Collection entries:

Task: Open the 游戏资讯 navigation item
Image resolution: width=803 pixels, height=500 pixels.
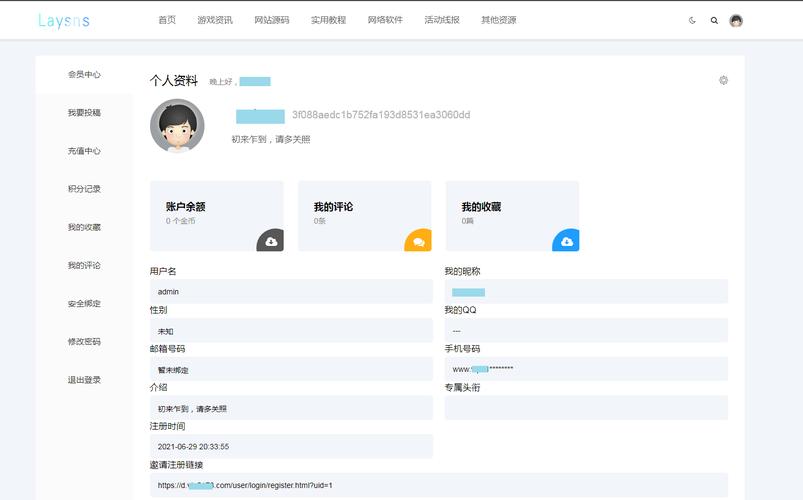Action: pyautogui.click(x=215, y=20)
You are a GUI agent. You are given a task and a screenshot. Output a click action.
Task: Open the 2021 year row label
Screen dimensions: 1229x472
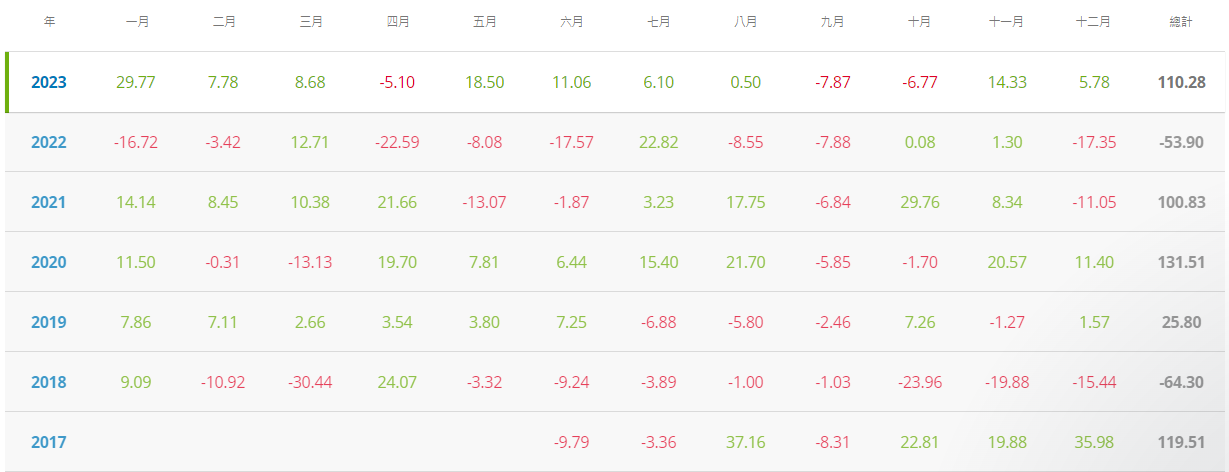48,202
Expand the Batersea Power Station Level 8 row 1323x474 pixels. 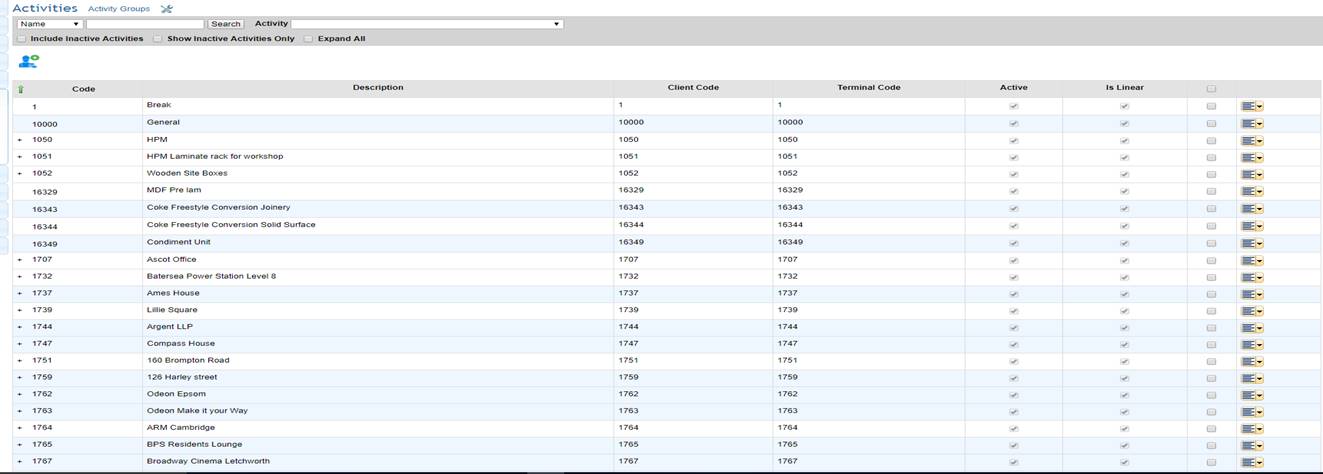pyautogui.click(x=20, y=277)
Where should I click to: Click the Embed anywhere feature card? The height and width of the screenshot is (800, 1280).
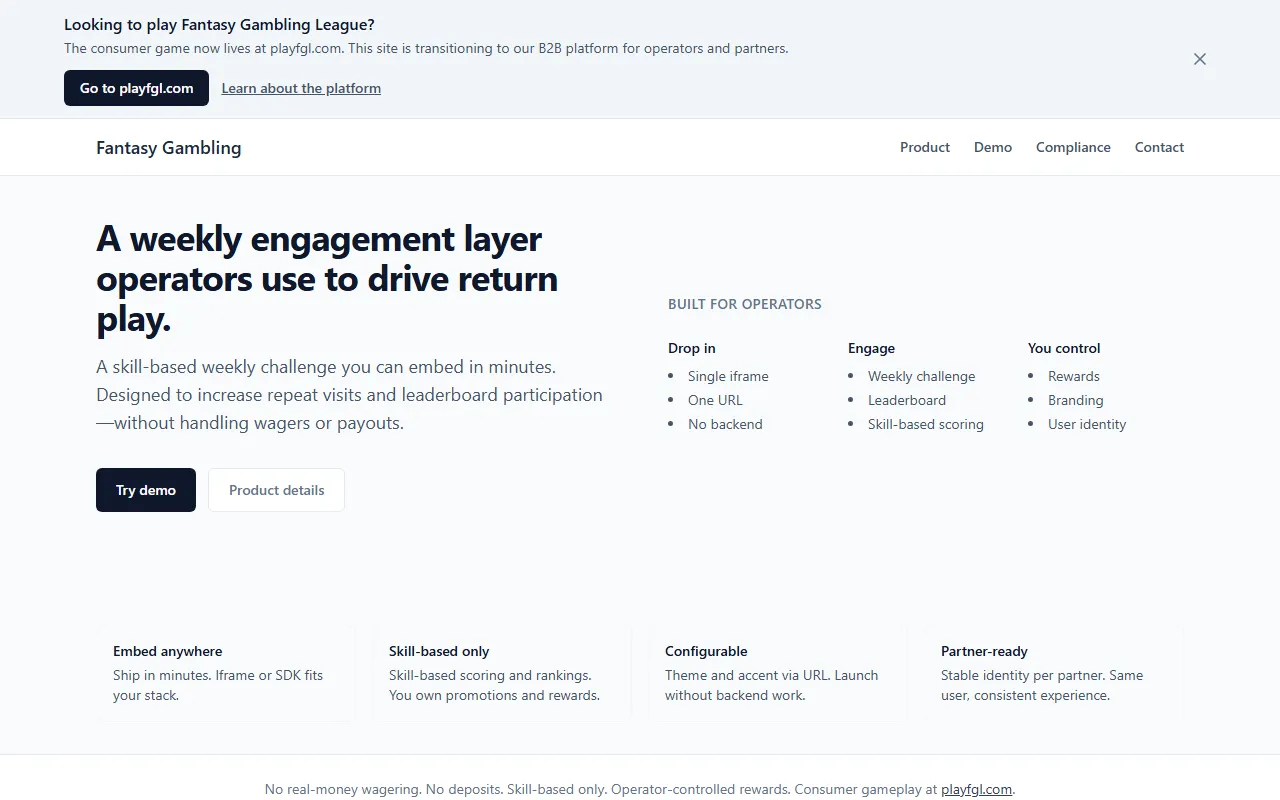pos(226,673)
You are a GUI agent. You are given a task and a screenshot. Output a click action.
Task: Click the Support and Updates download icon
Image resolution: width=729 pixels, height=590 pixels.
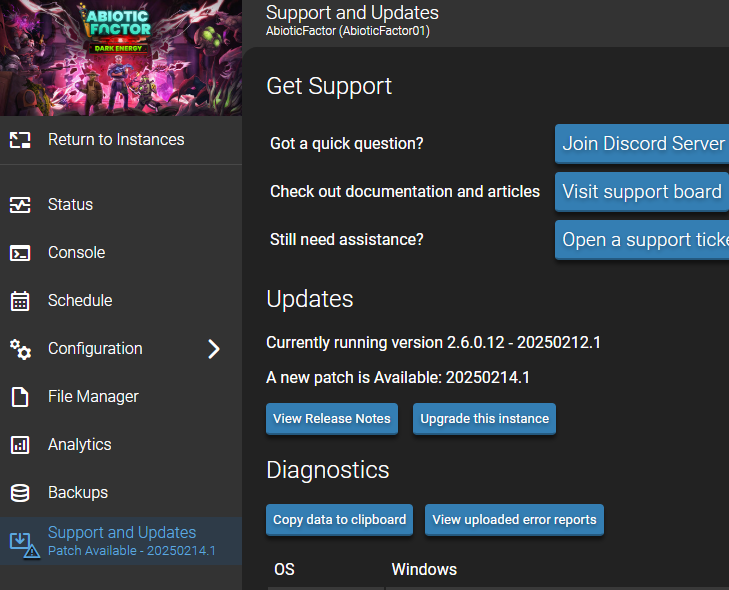pyautogui.click(x=25, y=545)
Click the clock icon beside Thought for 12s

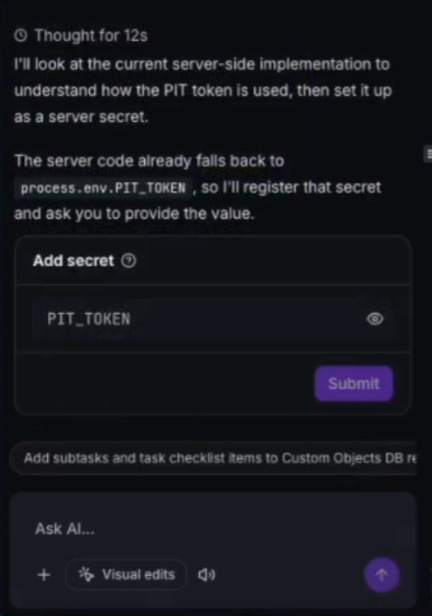pyautogui.click(x=21, y=36)
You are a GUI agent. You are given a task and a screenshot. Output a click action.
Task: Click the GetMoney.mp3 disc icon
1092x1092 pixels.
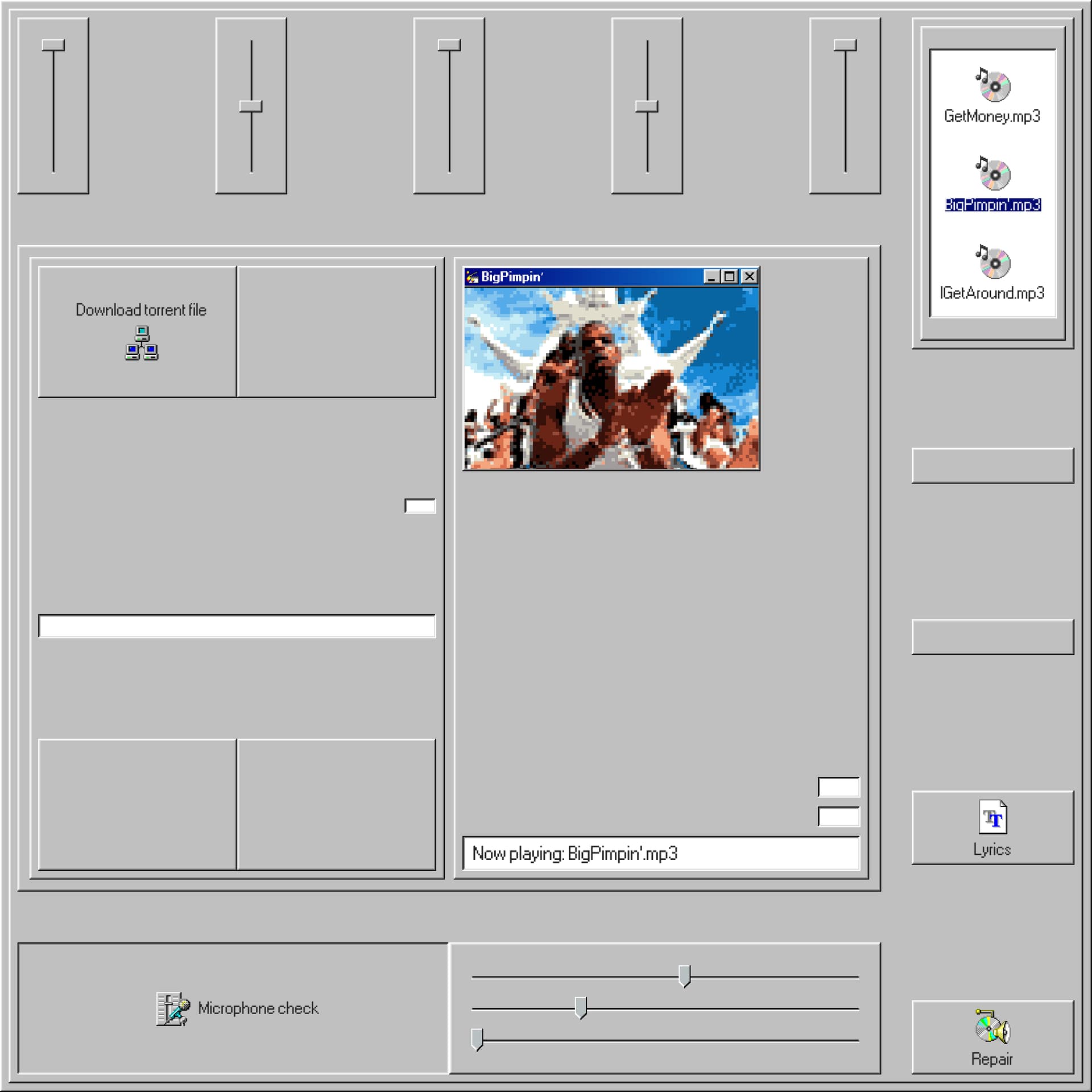coord(992,86)
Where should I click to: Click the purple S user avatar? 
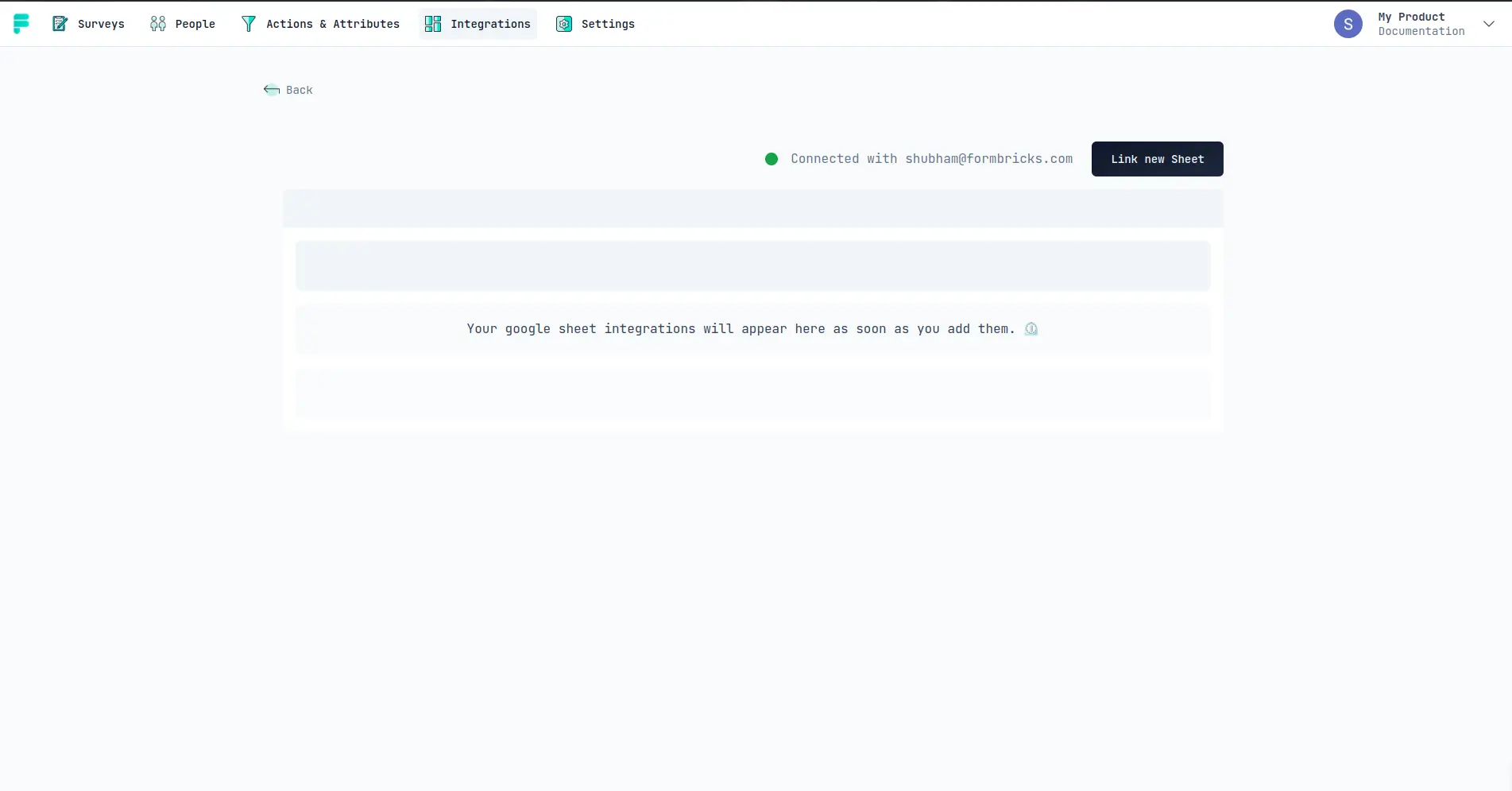click(x=1348, y=24)
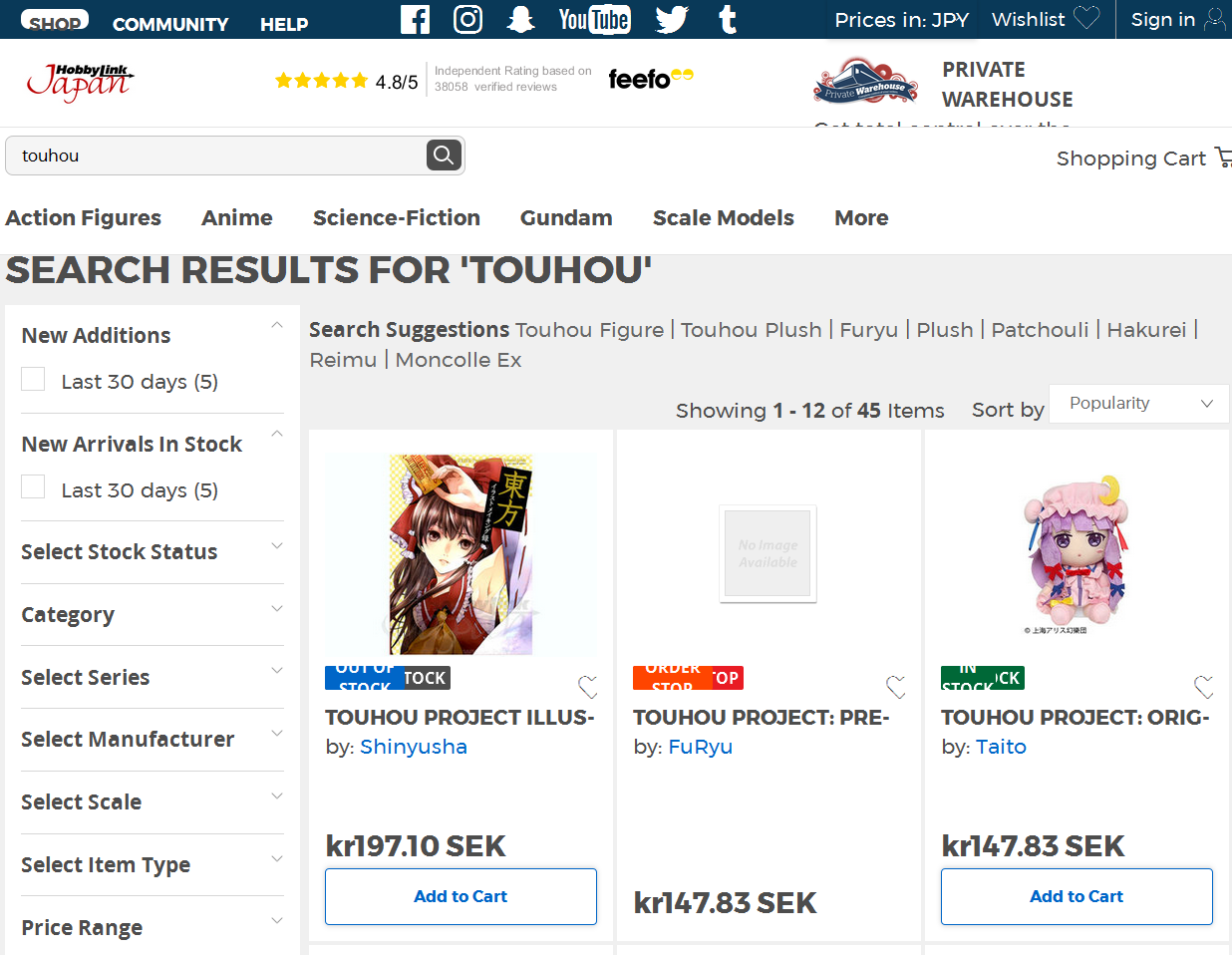Open the YouTube channel icon

coord(594,19)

**Task directions**
Please copy everything in the listing from the line containing "Click the clock icon beside Thought for 12s" down to the end of the listing, both ends included and each line reproduced word for word. Leave the pictures out of your answer.

**Exercise output**
Click the clock icon beside Thought for 12s

pyautogui.click(x=21, y=36)
You are a GUI agent. You are given a task and a screenshot. Output a click action.
Task: Click the GetMoney.mp3 disc icon
1092x1092 pixels.
coord(992,86)
Where should I click to: Click the purple S user avatar? 
click(x=1348, y=24)
Open the YouTube channel icon

coord(594,19)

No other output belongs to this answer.